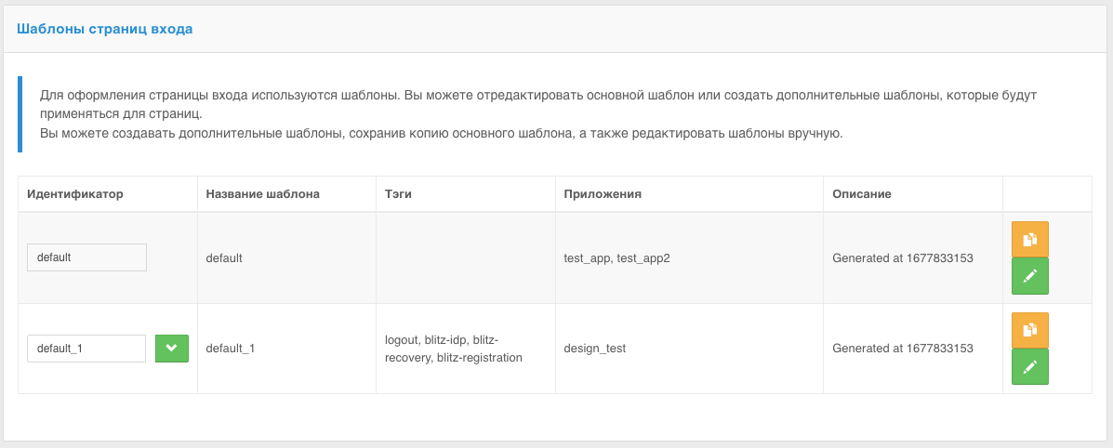This screenshot has height=448, width=1113.
Task: Duplicate the default_1 template
Action: click(1029, 330)
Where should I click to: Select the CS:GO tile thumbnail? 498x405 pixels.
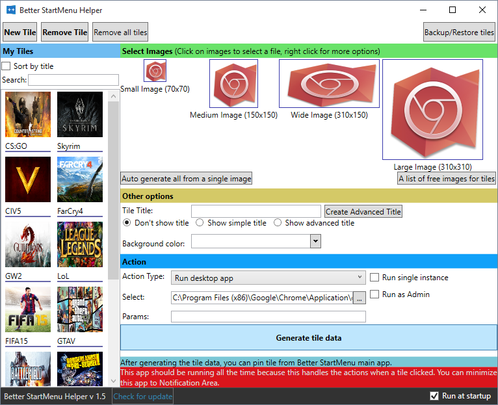28,114
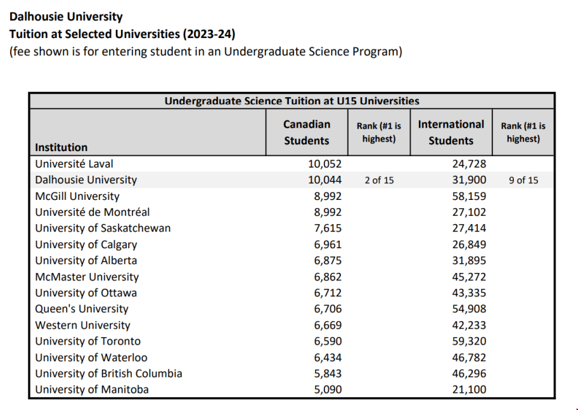Click Queen's University international tuition 54,908
The height and width of the screenshot is (410, 578).
[x=469, y=309]
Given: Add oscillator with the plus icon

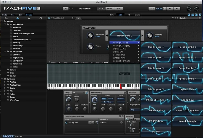Looking at the screenshot, I should [x=73, y=18].

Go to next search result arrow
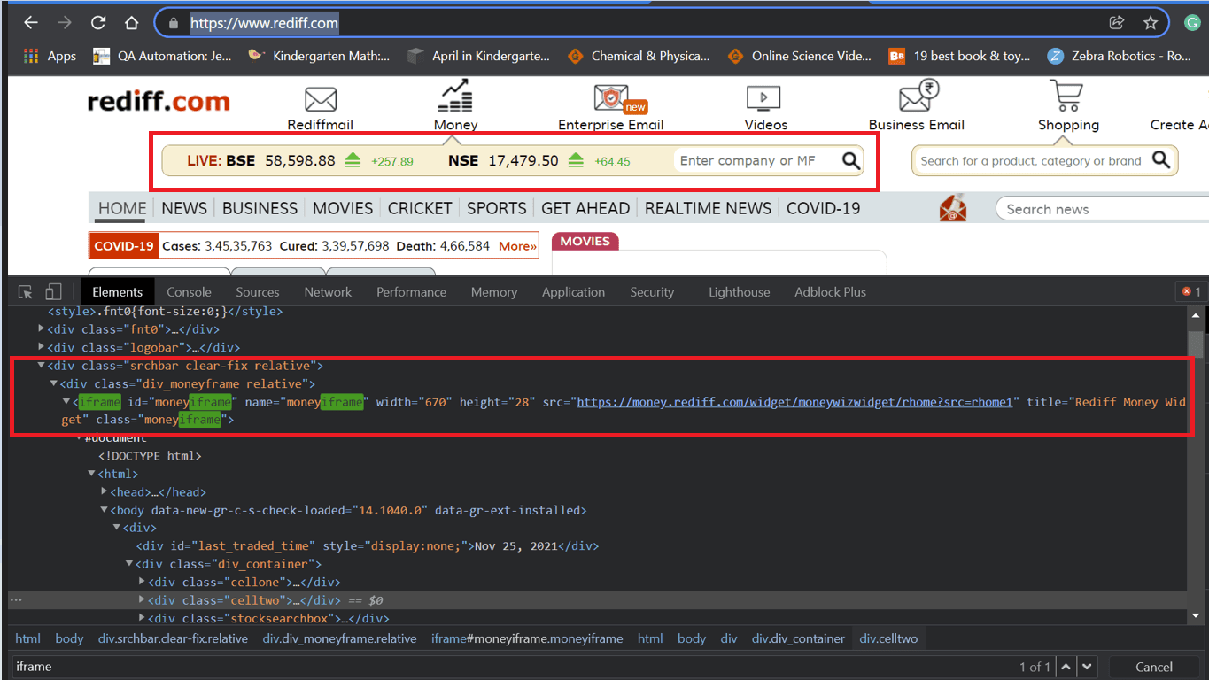pyautogui.click(x=1088, y=667)
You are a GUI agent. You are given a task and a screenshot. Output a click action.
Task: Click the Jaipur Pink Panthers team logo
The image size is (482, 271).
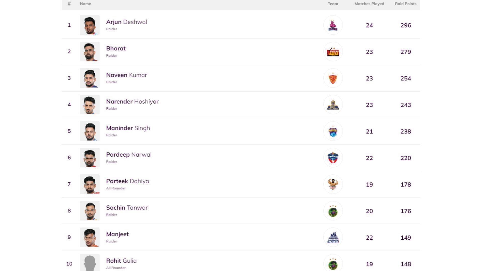pos(333,25)
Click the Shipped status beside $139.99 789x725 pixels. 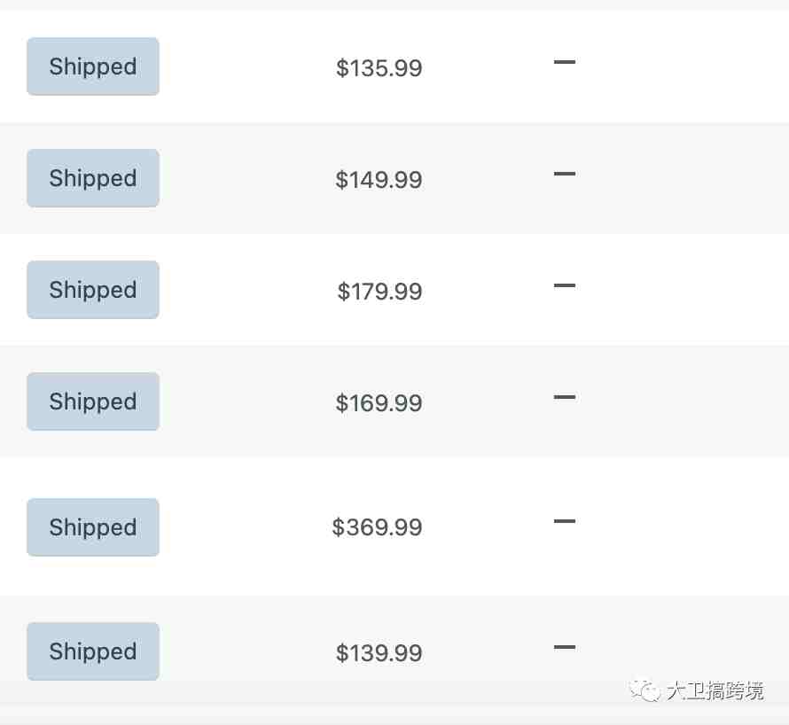point(93,651)
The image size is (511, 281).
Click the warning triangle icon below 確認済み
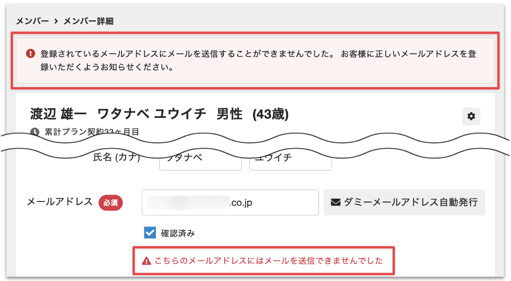pos(147,261)
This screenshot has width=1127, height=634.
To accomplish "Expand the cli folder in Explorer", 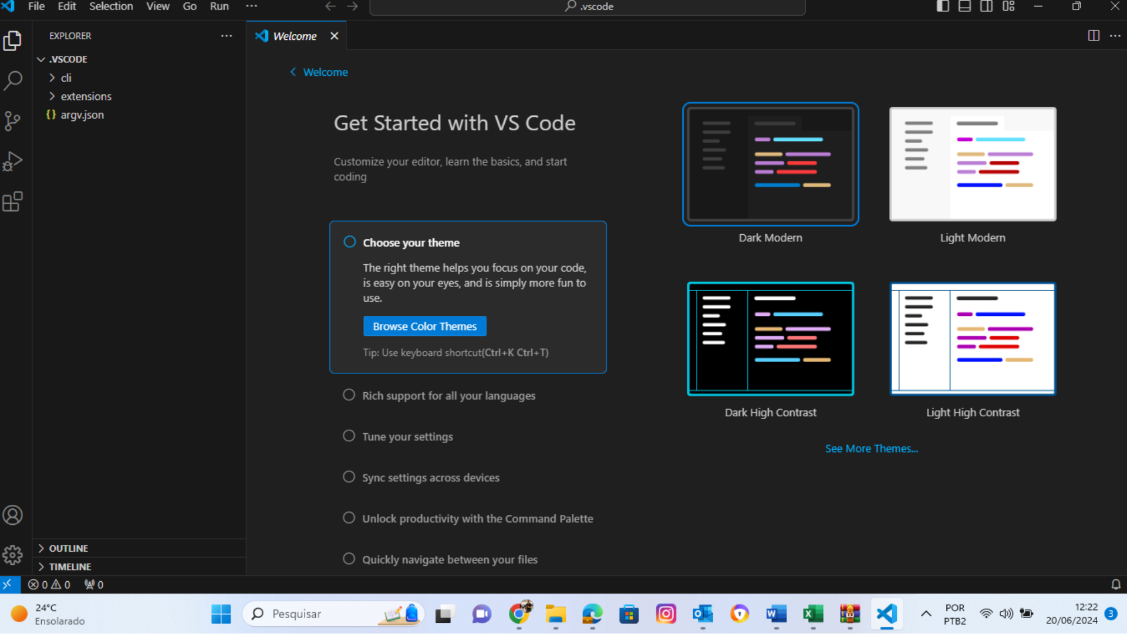I will pos(66,77).
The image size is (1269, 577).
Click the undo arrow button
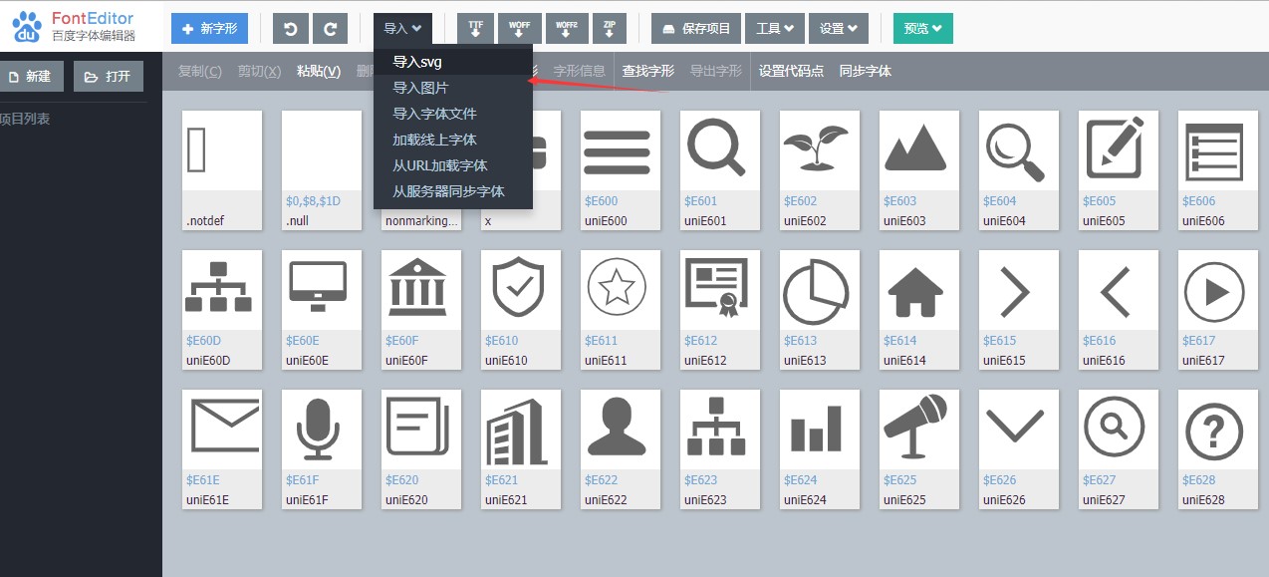[x=291, y=29]
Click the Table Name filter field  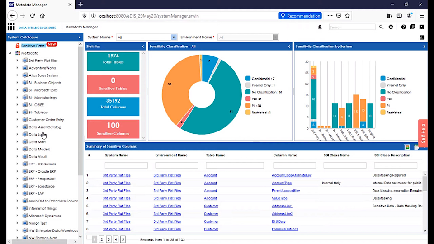coord(234,165)
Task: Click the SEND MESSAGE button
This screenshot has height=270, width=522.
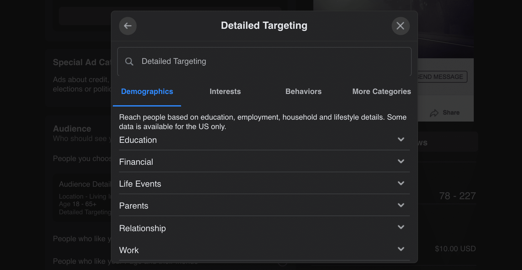Action: click(442, 77)
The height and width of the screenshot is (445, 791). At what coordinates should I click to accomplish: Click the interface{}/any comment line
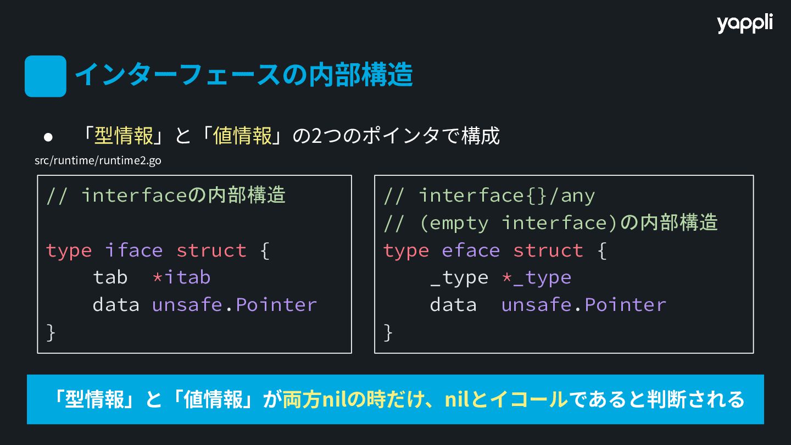(x=489, y=196)
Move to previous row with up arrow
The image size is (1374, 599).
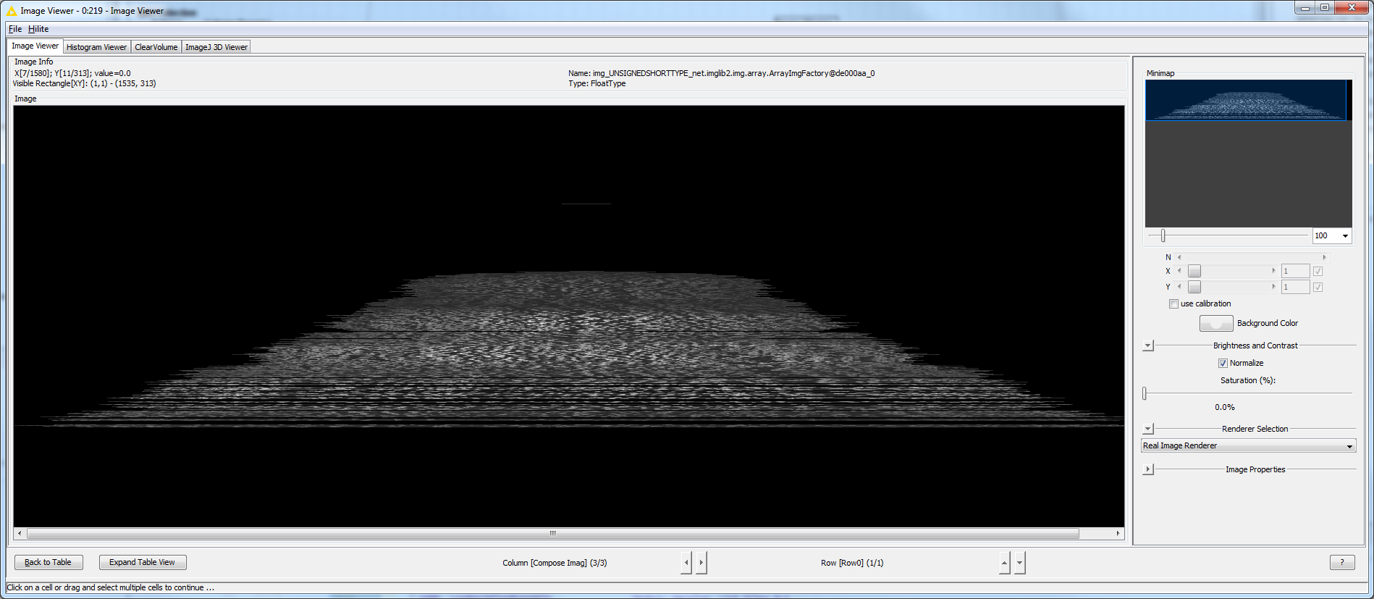[x=1004, y=563]
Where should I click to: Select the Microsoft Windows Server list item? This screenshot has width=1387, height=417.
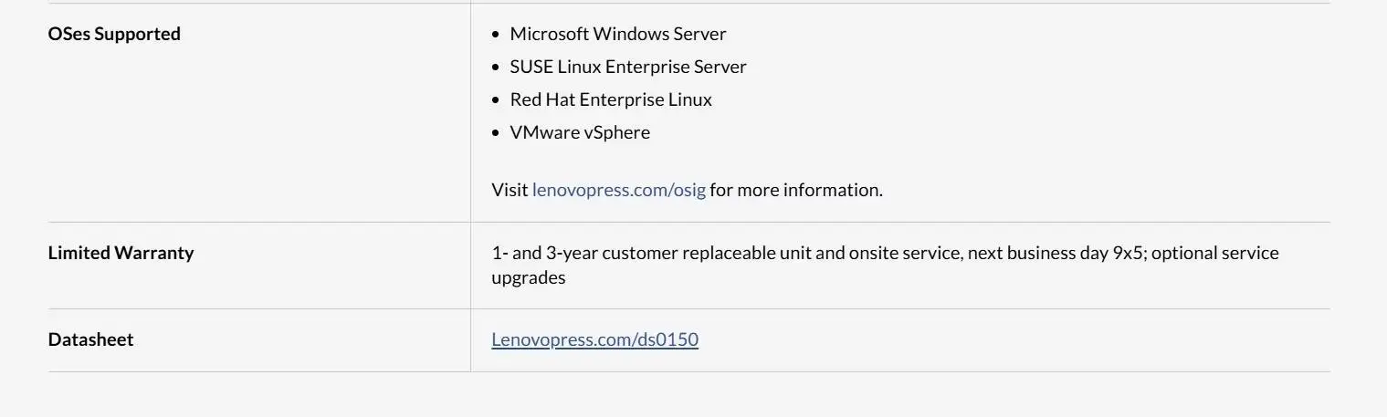point(618,34)
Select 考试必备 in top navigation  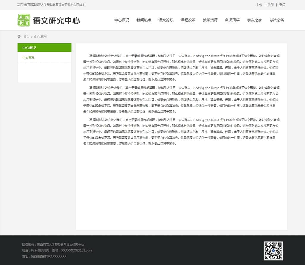pos(277,20)
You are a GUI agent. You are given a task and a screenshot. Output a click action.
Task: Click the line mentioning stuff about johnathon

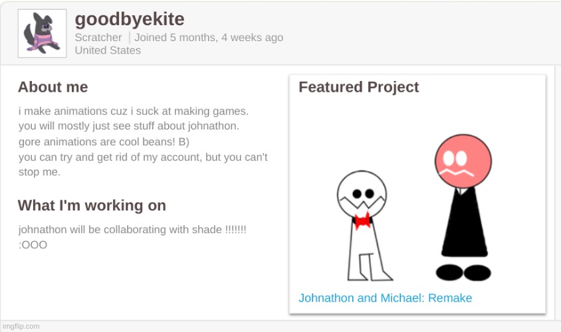pos(129,125)
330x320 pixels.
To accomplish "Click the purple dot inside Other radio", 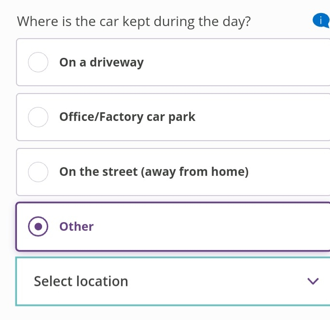I will (38, 227).
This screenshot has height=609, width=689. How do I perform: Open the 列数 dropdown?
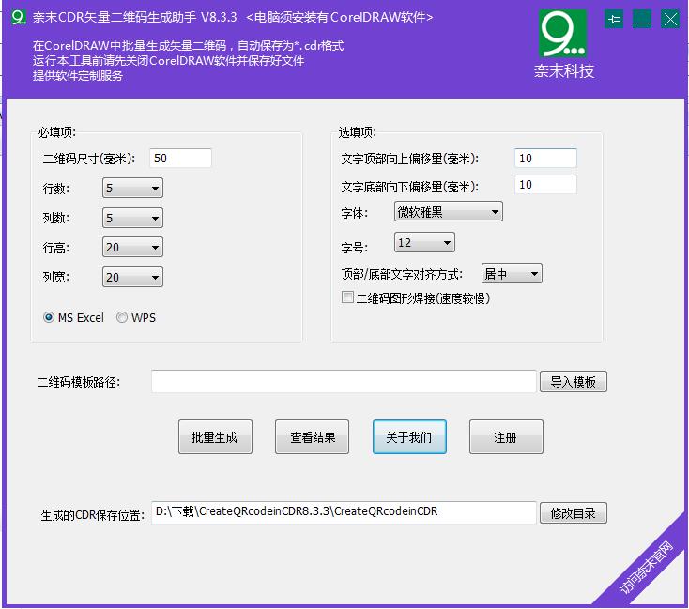[132, 219]
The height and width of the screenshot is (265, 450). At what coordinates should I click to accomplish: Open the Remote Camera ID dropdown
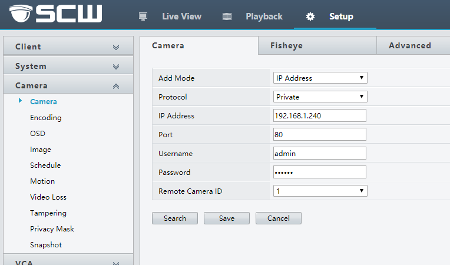click(x=320, y=191)
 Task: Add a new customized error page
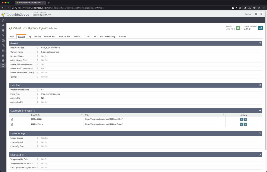click(260, 110)
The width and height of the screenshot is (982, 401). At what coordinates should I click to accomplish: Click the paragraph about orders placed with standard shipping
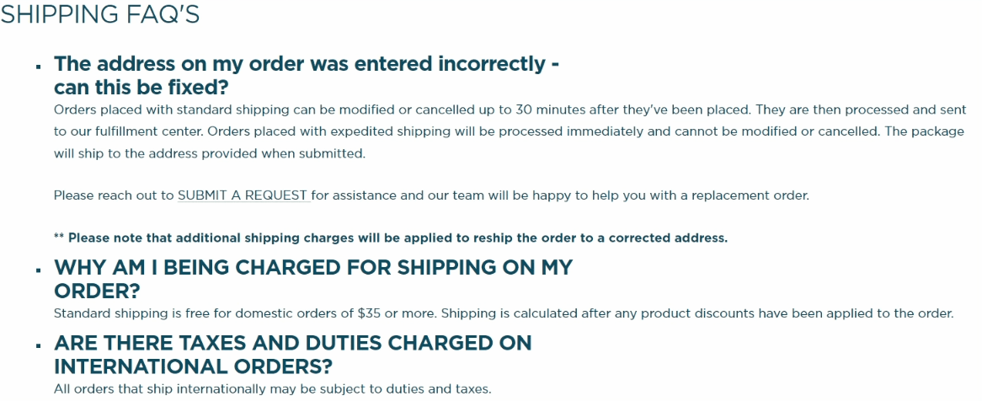[505, 133]
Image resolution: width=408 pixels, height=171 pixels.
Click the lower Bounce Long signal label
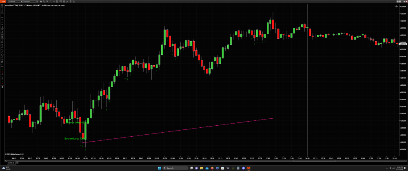(x=74, y=138)
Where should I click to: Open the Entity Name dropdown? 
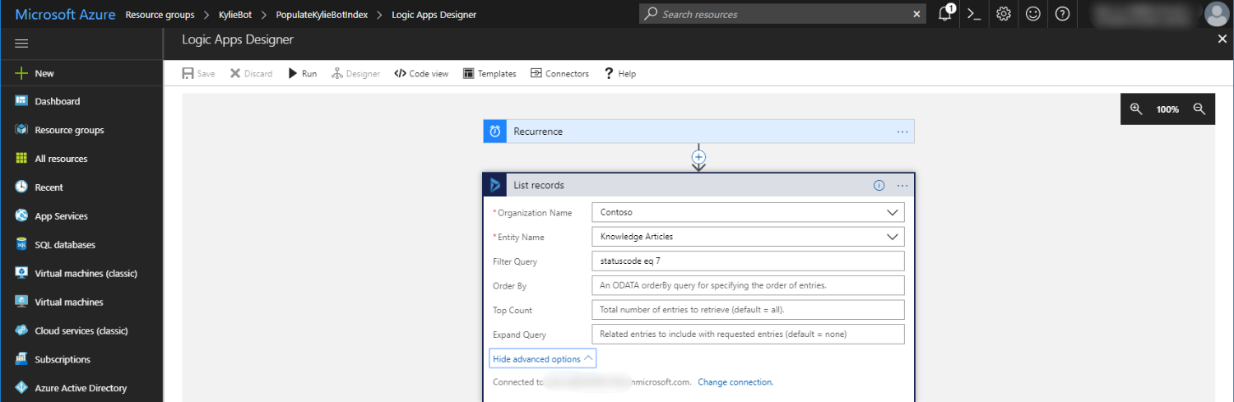point(893,237)
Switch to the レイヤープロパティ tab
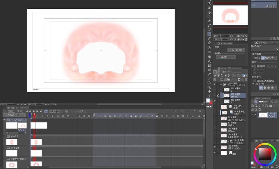 [x=226, y=44]
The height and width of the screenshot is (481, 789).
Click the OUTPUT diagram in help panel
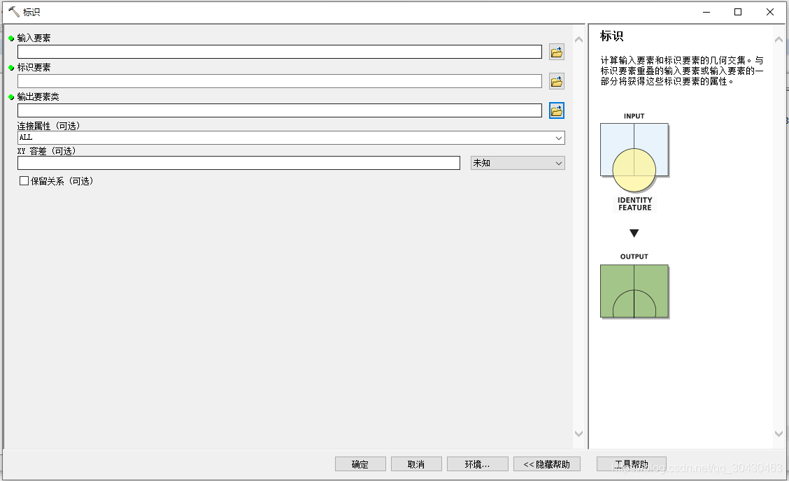pos(634,291)
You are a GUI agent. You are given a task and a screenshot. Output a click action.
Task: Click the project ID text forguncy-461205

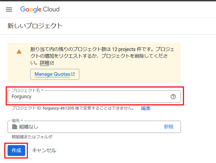point(58,108)
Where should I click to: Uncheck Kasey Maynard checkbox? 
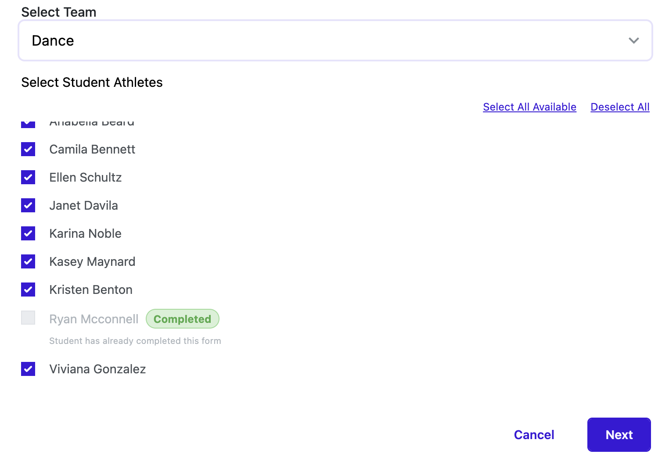(28, 261)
--------------------
PROBLEM REQUIREMENTS
Your copy should hold exactly the lines from the one that contains "Click the OUTPUT diagram in help panel" through the final line of the data, both ends included, and no pictures.

RESULT FOR THIS EXERCISE
Click the OUTPUT diagram in help panel
pos(634,291)
You are a GUI agent. You are given a task and a screenshot. Output a click action.
Task: Click the project ID text forguncy-461205

point(58,108)
Where should I click to: Uncheck Kasey Maynard checkbox? 
(28, 261)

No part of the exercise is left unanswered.